New Zealand 431; Pakistan 112-6 at tea on day 3 of 1st test

MOUNT MAUNGANUI, New Zealand (AP) — Captain Mohammad Rizwan helped Pakistan weather the second session better than the first Monday on the third day of the first cricket test against New Zealand.

Pakistan lost four wickets in the first session to slump from 30-1 overnight to 62-5 at lunch, replying to New Zealand’s first innings of 431.

The tourists lost only one wicket in the second session, thanks to Rizwan who batted between lunch and tea to be 29 not out at the break. Faheem Ashraf was 21, the pair had added 32 for the seventh wicket and Pakistan had recovered a little to 112-6.

The session was shortened by a 20-minute rain delay then by a heavy hailstorm which caused players to dash from the field and tea to be taken early.

Scoring was painfully slow in the first session but picked up a little in the second as Pakistan added 50 runs from 21 overs for the loss of one wicket.

Fawad Alam was the only man out, caught by wicketkeeper B.J. Watling from the bowling of Neil Wagner when Pakistan was 80-6. Wagner was bowling despite suffering a broken toe while batting on the second day.

He tested Fawad and Rizwan with a series of short deliveries before Fawad played a rash hook shot and feathered a fine top edge to Watling.

During the first session New Zealand captured the wickets of Abid Ali for 25, nightwatchman Mohammad Abbas for 5, Azhar Ali for 5 and Haris Sohail for 3 as the Pakistan top order crumbled.

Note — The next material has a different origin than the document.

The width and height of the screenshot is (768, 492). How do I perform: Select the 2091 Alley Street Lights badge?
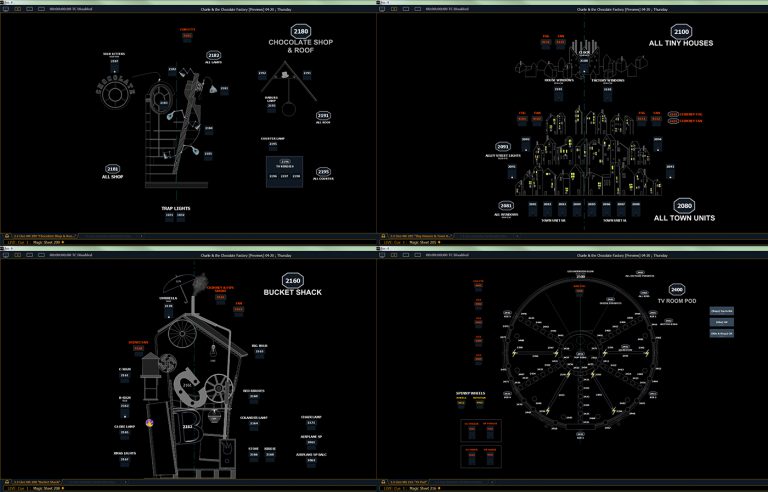503,147
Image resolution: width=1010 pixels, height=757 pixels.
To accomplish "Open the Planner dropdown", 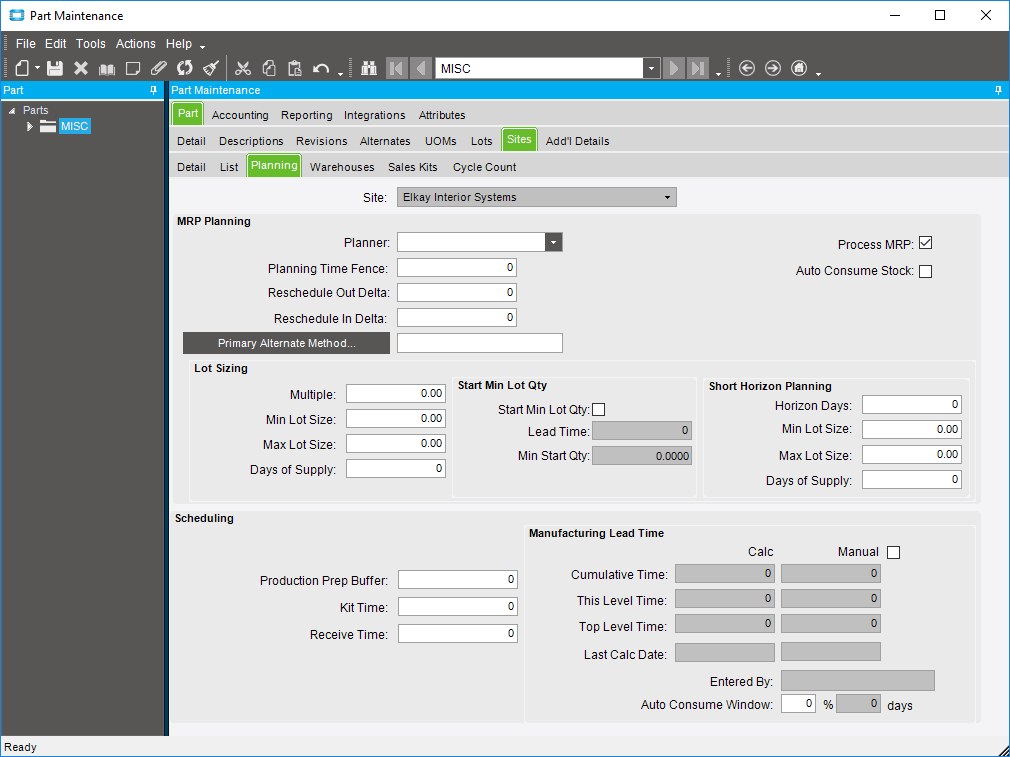I will [553, 242].
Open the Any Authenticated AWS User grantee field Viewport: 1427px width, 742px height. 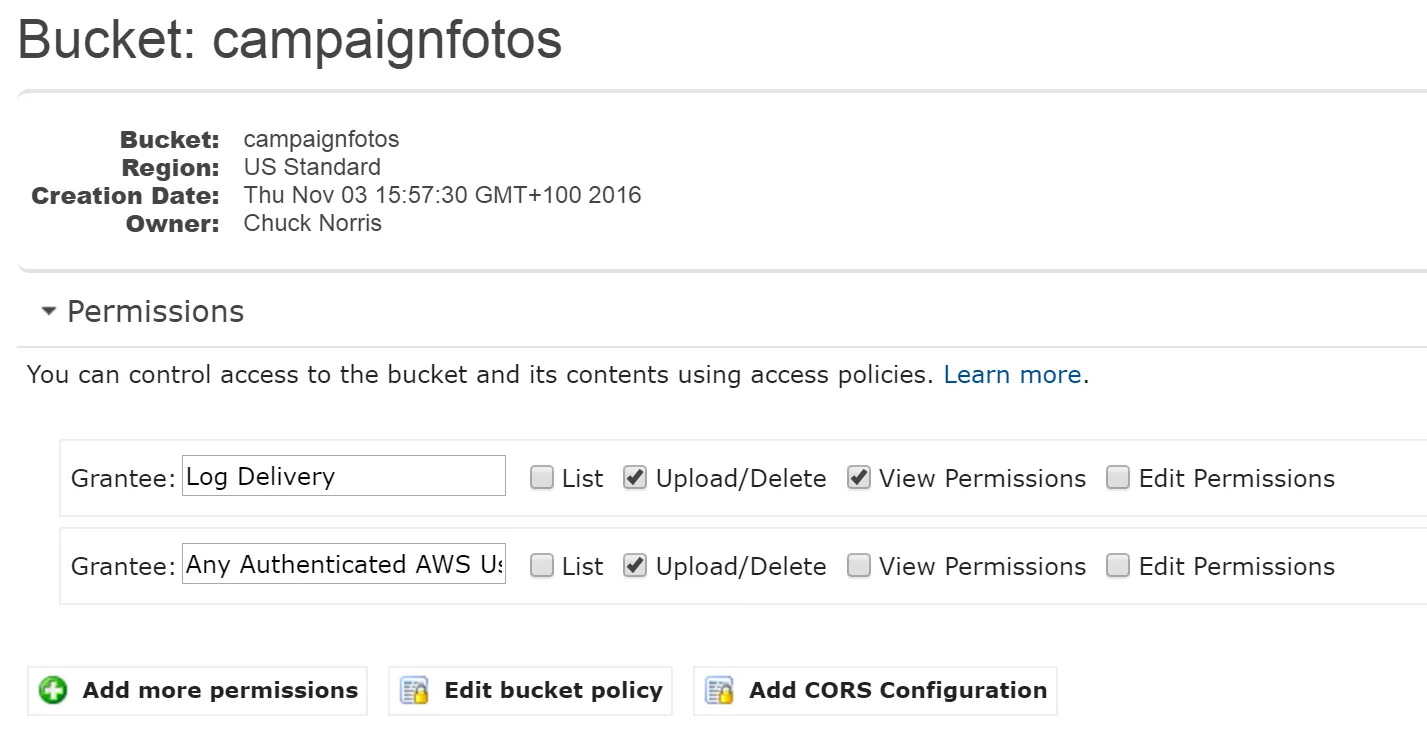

Kyle Jamieson set the collapse in motion by removing Abid. He first troubled the batsman with a ball which reared disconcertingly off a length, then bowled him with a full delivery, angled in on off stump as Abid hovered on his crease.

Captain Kane Williamson immediately brought back Trent Boult who bowled around the wicket to Abbas and had him caught at slip by Ross Taylor with the last ball of his new over. Taylor claimed his 150th catch in tests.

Abbas came to the crease late on the first day and defied the New Zealand bowlers for 79 minutes. He took 37 balls to get off the mark but he did his job, making New Zealand’s bowlers work hard for his wicket.

As wickets tumbled the Pakistan batsmen became focused on survival and the scoring rate all but ground to a halt — only 32 runs were scored from 26 overs in the first session. That mindset made them more vulnerable, causing batsmen to become too tentative in their footwork, more reluctant to leave outside off stump.

Azhar (5) dangled his bat at a ball from Tim Southee which was wide off, angling away. His faint edge to Watling wasn’t heard by the umpire but couldn’t deceive the television replay.

Four balls later Southee dismissed Haris Sohail (3) who drove at a slower ball which may have swung late. Without using his feet, he made poor contact and skewed the ball to Henry Nicholls in the gully.